顾青容翻了个白眼:“这有什么不可能,你在做什么白日梦呢,行了,我没工夫陪你闹了。”
她抬手看了眼手表,和宋甜柒道了别,快步朝着报告厅去了。
宋甜柒摸着手腕上戴着的手镯,那是她母亲留下来的羊脂白玉手镯,平时很少带,今天出门前,莫名就是很想带上它,这一刻,她明白了什么。
宋盼儿近乎歇斯底里的看着宋甜柒:“你是不是很得意,对我不假辞色的人对你这么好,连我从来没见过的婆婆也对你温柔体贴……”
宋甜柒回过神,翻了个白眼:“别在这里发病,我老公不对我好,难不成要对小姨子好?”
说完,宋甜柒也朝着报告厅走去。
顾青容是要坐在第一排的,而她只是被吴老安排来学习的,所以位置靠后,这也是刚刚顾青容先进去的原因。
瞧着她的背影,宋盼儿一阵恍惚。
她刚才差点以为宋甜柒也是重生的了。
幸好,她没有。
宋盼儿没有手表,但她感觉自己刚才真的拖延了很久,有几个世纪那么漫长。
应该……完成邱老给的任务了吧。
……
报告厅。
邱老看到顾青容迟迟没有进来,正在自信满满的做着报告。
他给出的数据非常理想,基本上已经追上了老m。
台下的研究员们都如饥似渴的看着报告,不少人还举起手来提出问题。
邱老非常自信的给出答案。
就在这时,有人站了出来——
陈晓红挺着大肚子,举起手中的资料:“邱老,请问报告第五页第三行,这个硬度数据是怎么得来的?我复刻了起码二十余次,得到的数据不足你数据的一半。”
此话一出,场面瞬间一片哗然。
这、这不就是在说邱老造假吗?
邱老的脸色瞬间就沉了下来:“小陈,你可要为你的话负责,这个数据我下面的研究员前两天才复现了一遍!小马,你起来告诉他,你是怎么做到的。”

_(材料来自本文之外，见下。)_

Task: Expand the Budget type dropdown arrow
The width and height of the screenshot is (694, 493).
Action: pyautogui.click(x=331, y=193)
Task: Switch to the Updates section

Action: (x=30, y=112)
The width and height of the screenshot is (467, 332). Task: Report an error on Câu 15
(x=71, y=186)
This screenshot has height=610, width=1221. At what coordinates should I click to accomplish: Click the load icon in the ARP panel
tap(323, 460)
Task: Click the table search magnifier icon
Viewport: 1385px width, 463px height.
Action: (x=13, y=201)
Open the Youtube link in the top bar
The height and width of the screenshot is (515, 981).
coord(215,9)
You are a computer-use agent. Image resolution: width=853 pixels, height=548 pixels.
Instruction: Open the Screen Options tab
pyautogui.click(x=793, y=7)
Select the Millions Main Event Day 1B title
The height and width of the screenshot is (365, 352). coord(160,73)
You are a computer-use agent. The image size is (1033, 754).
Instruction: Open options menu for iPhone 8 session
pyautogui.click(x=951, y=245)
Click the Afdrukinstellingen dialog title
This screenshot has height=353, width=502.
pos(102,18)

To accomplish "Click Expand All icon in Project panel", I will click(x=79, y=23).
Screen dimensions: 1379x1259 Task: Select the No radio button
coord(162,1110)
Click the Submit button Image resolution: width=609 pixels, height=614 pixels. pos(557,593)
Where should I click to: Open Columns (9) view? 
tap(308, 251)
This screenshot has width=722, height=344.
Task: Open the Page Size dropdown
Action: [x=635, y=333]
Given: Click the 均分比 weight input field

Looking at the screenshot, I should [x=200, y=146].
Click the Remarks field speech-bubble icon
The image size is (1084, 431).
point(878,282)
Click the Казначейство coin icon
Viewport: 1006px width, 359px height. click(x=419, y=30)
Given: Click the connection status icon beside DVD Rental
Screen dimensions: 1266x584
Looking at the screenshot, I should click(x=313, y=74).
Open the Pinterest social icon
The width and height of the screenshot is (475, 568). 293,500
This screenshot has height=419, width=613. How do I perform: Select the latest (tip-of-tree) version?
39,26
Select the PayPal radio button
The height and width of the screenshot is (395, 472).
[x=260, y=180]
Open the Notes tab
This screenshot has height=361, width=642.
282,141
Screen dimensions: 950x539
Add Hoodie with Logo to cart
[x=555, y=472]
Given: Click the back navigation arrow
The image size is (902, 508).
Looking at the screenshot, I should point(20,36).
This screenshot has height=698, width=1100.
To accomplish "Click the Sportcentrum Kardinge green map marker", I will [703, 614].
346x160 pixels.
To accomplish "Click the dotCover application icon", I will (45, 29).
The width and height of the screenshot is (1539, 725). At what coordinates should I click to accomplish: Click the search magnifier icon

小马心虚一瞬,站起来,结结巴巴的把实验方案背了一遍。
乍一听,几乎听不出毛病。
顾青容就是在这个时候进来的。
她在帝都研究所的同事兴致勃勃的拿着资料给她看:“刚刚邱老被质疑了,不过这个硬度如果要做试验的话,应该要一两周的时间,不过领导今天都来了,就等着看好结果呢,哪儿能等这么久。”
主要是,人家自己还有多次复现记录呢。
总不能下面的人也跟着造假了吧,那江城研究所成什么了,造假基地?
果然,很快就有人来拉陈晓红。
想把她拉下去。
江城研究所所长还站出来,说陈晓红是年轻研究员,还没有具备独立实验的资格。
摆明了就是说陈晓红能力不够,不是数据本身的问题。
顾青容拧着眉,拿起报告册子,看到上面的实验方法,顿时瞳孔猛地一个放缩。
台上,陈晓红还在挣扎:“我当然有资格说这个数据是假的,这个数据是我编的!”
她红着眼眶,大声喊道:“我实名举报,邱天明学术造假!!他窃取下面研究员的研究成果,党同伐异,他不配被大家叫一声'邱老'!”